Various styles of stout at 3yrs plus and a wee heavy scotch ale (brave heart recipe) nearly at 4 years. I try the stouts from time to time and compare notes, always seem to get better and better. The scotch ale continues to improve but believe it will be at its best 5 years onwards.
Cheers
 
got a few from 2010 they are all good and getting better. think i have one bottle of 08/09 braggot but ill save that for a little longer.
 
I've still got the first ever beer I bottled, it must have been the summer of 1992/93.

Most likely a Coopers Lager kit with 1kg dex, probably fermented at about 28C in the spare room of the uni slum house I was sharing with some other likely lads in Clayton.
 
barls said:
got a few from 2010 they are all good and getting better. think i have one bottle of 08/09 braggot but ill save that for a little longer.
Im very surprised you kept them that long barls......very
 
My oldest bottle is a Stout/Dark Ale 2 can bottled on 30th May 2014, but there is probably some other crappy kit beers hiding in a cupboard somewhere
 
I have some Russian Imperial Stout

brewed June 2010

8.7% Alcohol

like a Liqueur Muscat now

need to try one this year
 
I have an American Barley wine from 2005, two bottles left.
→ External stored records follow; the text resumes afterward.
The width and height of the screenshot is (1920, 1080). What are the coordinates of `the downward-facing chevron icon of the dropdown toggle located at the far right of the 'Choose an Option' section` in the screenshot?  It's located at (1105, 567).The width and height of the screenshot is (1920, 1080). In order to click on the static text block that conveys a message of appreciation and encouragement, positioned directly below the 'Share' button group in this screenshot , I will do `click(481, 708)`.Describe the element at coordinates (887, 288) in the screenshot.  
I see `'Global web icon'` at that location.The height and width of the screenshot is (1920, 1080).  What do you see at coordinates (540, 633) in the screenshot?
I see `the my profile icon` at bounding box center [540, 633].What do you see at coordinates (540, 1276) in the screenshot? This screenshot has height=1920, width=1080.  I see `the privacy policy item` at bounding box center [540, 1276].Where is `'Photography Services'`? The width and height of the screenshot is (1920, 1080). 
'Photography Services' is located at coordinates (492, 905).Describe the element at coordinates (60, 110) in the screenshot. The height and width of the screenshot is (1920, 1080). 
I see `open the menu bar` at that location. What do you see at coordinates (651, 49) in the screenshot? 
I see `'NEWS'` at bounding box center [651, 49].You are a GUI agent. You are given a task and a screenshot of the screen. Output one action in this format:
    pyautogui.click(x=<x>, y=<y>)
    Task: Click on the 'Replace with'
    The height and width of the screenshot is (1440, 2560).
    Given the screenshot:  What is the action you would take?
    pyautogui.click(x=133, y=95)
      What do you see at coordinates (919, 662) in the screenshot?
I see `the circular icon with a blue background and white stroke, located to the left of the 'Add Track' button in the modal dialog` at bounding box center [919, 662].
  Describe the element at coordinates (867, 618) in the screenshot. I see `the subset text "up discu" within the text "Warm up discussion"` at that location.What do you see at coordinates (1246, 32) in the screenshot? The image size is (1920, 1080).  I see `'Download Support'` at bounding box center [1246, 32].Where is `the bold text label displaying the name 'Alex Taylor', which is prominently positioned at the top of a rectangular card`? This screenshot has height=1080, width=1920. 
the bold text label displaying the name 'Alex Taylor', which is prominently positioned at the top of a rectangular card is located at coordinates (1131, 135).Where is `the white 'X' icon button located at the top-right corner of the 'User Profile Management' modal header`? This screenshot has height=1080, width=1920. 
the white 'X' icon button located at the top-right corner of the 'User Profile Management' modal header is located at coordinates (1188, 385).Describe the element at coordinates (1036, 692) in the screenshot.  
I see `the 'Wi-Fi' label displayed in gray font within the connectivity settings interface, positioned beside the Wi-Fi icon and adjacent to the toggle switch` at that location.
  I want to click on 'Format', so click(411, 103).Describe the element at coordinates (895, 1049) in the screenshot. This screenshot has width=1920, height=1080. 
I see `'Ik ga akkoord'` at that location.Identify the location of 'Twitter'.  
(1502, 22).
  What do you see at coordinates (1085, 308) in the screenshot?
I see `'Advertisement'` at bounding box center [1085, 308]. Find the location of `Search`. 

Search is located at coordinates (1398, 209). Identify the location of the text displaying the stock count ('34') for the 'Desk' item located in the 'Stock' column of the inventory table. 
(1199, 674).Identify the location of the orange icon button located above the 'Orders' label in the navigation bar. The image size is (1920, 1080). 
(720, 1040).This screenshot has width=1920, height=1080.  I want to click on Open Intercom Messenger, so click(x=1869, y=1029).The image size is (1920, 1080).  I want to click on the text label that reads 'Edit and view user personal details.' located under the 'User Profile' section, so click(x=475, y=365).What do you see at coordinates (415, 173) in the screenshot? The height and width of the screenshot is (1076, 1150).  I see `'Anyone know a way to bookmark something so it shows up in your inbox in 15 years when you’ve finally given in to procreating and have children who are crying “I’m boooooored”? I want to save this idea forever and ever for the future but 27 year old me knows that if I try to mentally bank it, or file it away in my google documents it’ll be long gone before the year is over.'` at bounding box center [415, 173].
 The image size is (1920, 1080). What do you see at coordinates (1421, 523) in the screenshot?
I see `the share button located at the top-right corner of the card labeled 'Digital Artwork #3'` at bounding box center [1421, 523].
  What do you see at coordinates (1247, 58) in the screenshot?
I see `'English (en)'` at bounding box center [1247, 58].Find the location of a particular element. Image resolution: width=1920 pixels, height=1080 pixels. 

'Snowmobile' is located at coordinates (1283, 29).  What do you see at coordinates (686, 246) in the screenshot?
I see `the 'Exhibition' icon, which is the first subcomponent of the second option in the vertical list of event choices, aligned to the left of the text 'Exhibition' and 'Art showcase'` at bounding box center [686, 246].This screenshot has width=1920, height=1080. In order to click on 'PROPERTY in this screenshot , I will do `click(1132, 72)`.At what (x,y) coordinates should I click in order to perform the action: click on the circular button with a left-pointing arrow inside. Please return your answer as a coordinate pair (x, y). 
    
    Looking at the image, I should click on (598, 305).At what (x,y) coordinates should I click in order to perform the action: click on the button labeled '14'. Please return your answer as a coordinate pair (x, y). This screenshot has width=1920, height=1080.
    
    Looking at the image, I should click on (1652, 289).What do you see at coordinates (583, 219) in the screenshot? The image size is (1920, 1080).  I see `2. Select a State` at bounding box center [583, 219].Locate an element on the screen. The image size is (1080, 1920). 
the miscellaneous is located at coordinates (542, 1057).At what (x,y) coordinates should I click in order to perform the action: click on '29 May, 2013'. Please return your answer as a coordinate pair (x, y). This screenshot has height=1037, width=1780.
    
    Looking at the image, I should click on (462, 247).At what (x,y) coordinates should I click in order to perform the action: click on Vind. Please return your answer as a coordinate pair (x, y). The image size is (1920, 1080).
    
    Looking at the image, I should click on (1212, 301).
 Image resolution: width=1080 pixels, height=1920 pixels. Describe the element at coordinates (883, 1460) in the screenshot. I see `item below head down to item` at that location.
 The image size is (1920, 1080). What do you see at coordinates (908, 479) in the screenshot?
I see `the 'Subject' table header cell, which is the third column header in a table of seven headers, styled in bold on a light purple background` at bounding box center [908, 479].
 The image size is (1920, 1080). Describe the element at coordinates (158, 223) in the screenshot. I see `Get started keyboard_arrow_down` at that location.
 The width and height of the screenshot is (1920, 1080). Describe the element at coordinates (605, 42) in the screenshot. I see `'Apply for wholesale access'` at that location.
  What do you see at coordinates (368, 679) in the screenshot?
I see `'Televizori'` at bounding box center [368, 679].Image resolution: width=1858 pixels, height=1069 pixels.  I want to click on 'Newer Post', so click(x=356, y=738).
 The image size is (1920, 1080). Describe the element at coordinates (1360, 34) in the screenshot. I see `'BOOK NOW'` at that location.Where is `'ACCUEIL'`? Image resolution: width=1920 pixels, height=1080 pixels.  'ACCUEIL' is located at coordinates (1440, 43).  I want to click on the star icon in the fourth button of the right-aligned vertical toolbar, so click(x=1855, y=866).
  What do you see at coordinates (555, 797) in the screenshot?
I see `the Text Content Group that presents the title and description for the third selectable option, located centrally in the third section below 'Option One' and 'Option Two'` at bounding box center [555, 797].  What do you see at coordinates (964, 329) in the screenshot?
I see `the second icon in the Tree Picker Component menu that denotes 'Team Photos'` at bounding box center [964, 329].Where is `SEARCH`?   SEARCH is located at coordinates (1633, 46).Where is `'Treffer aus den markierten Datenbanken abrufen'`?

Last time I tasted it in 2013, you could tell I had bottled it from the tap, but still very drinkable.
 
Nine years old - perhaps a little past its prime but perfectly drinkable.
 
4.5 yo 9% Baltic Porter - one or two left. Had one just the other day. Still rich, luscious, but some of the coffee aroma has gone.

4 yo 12% Belgian Strong Dark - in champagne punts. Still developing. Again, rich, smooth, velvety.
 
Robust porter, bottled the day my first was born, April 15th 2010. I try to drink a bottle a year on the day, and have enough to see me through to 2020.

I drank the last bottle of my great uncles beers on the day she was born....it must have been pushing 15 years and tasted like brown soda water.
 
So what do you guys think would be best condition at room temp for a couple of months and then transfer to the fridge to condition for as long as possible.
 
A friend of mine just opened a Rodenbach from 1984 ..... Watthe ????? 30yo beer ... Surely it would not taste good.

He says it is a joy to drink - like losing his virginity again .... ?????

O .... K ....
 
I tried some kit, kilo and bits I made about 15 years ago as a student. A porter and a stout, both stored in a cellar in vic. They tasted like a hop never went anywhere near them. Not bad but sweet and cloying. They weren't great to start with though, so no loss!
 
I watched Oz and James beer tour of Britain venture in to the royal cellar open beer from the time of Queen Victoria. Over 100 years old. Fortified, stale, virtually no carbonation but it looked like an amazing thing to do. Cork it, wire it and keep it for as long as you can! Good luck.
 
About 8 YO. ~10% ABV Porter/Scotch Ale.

Brewed September 1998, allowed to self-condition in a keg @ 4C, then CPBF'd in Feb. 1999, so not technically "bottle" conditioned, but self-carbed, nonetheless. Beers condition better in bulk.....

It took about 3 years to mellow-out, by which time it was starting to win prizes & went-on to win a few more (including an International 3rd).

I shared the last bottle of the 45L batch with my old man sometime in 2006. It was obviously past it's prime, but still superb (even if I do say-so myself.. :p ).
 
I have some Russian Imperial Stout

brewed June 2010

8.7% Alcohol

like a Liqueur Muscat now

need to try one this year

Had an old favourite last night 26th Feb 2019

in grolsh bottles , still had a good head

Try again next year
 
Had an old favourite last night 26th Feb 2019

in grolsh bottles , still had a good head

Try again next year
I have 8 KB left of an RIS I made (AG) in 1995. About 8 years ago I had to open re-prime & reseal all the bottles (then about 16) as the crown seals had cork liners. Opened 1 on my last birthday (25th March) and it was still like drinking liquid velvet with licorice & chocolate still powerful. No, you can't have any. The 8 bottles will see me to my 83rd birthday. The cases got lost in a move, but have been kept in either my wine cellar (15C) or now in my cool room (3C).